- Poster designed by Gayathri Ashokan
- Directed by: Joshiy
- Written by: S. N. Swami
- Produced by: G. P. Vijayakumar
- Starring: Mohanlal Thilakan Madhu Sithara Rupini
- Cinematography: Jayanan Vincent
- Edited by: K. Sankunni
- Music by: Shyam
- Production company: Seven Arts Films
- Distributed by: Seven Arts Release
- Release date: 5 May 1989;
- Running time: 155 minutes
- Language: Malayalam

= Naduvazhikal =

Naduvazhikal is a 1989 Indian Malayalam-language action crime film directed by Joshiy and written by S. N. Swami. The film was loosely based on The Godfather. It tells the story of Arjun (Mohanlal), who takes up the business empire of his father Ananthan (Madhu), who has been sent to jail, and his clashes with his father's rivals, the Chekkudi brothers. The film also features Murali, Devan, Thilakan, Kuthiravattom Pappu, Jagathy Sreekumar and Manianpilla Raju in supporting roles. The music was composed by Shyam. The film was released on 5 May 1989 to positive reviews and was one of the highest-grossing films of the year. The climax of the film was highly appreciated by critics and audience like.

== Plot ==

Arjun is enjoying his student life in Bangalore city with his friends and his girlfriend Rosemary. Back home his father Ananthan is an affluent businessman with a shady past. Ananthan is constantly being targeted by Varkey, Mathukutty and Cherian (Chekkudi Brothers).

Ananthan is arrested one day and sent to prison. Arjun is forced to come from Bangalore to release his father. But his first attempt fails. Chekkudi Brothers, with the help of new Home minister Gopalan Pillai and CI Bharathan tries to catch Arjun and include him in many cases. But he overcomes everything. At last Arjun releases his father, but Chekkudi kills Ananthan and Arjun finishes Chekkudi brothers except Varkey.
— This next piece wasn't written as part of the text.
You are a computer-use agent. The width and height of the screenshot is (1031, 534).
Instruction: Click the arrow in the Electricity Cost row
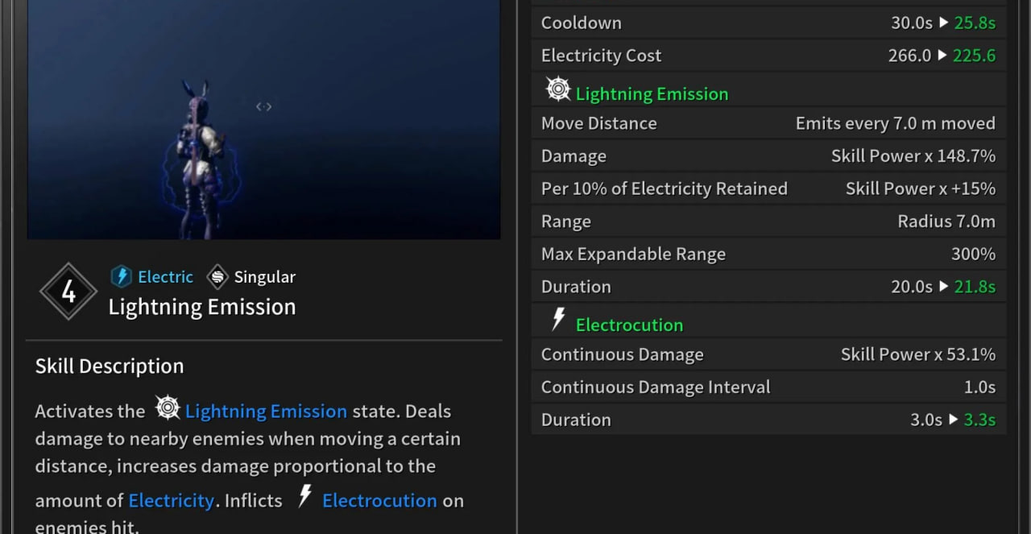942,56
But Arjun is sadly arrested and hopes to return home one day eventually

==Cast==

- Mohanlal as Arjun
- Madhu as Ananthan, Arjun's Father
- Thilakan as Shankaran / Shankarettan, Ananthan's Friend and Helper
- Janardhanan as Aasan, Ananthan and Arjun's Assistant
- Rupini as Rosemary, Arjun's Lover
- Sithara as Rema, Arjun's Sister
- Kuthiravattam Pappu as K.C., Ananthan's Helper
- Maniyanpilla Raju as Ravi, Arjun's Friend
- Vijayaraghavan as DYSP Sanjeev Menon
- Murali as Chekkudi Cherian
- Devan as Chekkudi Mathew / Mathukutty, Cherian's Brother
- Babu Namboothiri as Abraham Varkey / Varkeychan
- Prathapachandran as Panicker
- Jagathy Sreekumar as Bava, Chekkudi Brothers Assistant
- Jagannatha Varma as DYSP Pavithran
- K. P. A. C. Azeez as CI Bharathan
- K. P. A. C. Sunny as Koshy
- Kollam Thulasi as Home Minister Gopala Pillai
- Vijayan as Stephen, Rosemary's Father
- Kunchan as Antony
- Ravi Menon as Shekharan
- M.S. Thripunithura as MLA Chandradas
- Valsala Menon as Dr. Rachael George, Rosemary's Aunt
- James as Balan, Company Auditor
- Santhadevi as Koshy's Mother
- Alex as Sub Inspector of Police James

==Trivia==

- Simhasanam with Prithviraj Sukumaran was initially planned as the remake of Naduvazhikal, but on scripting, it deviated so much from the original story that, it was no longer a rehashed version of the 1989 hit. So the makers of Simhasanam made it as a loosely based adaptation of Mario Puzo's The Godfather.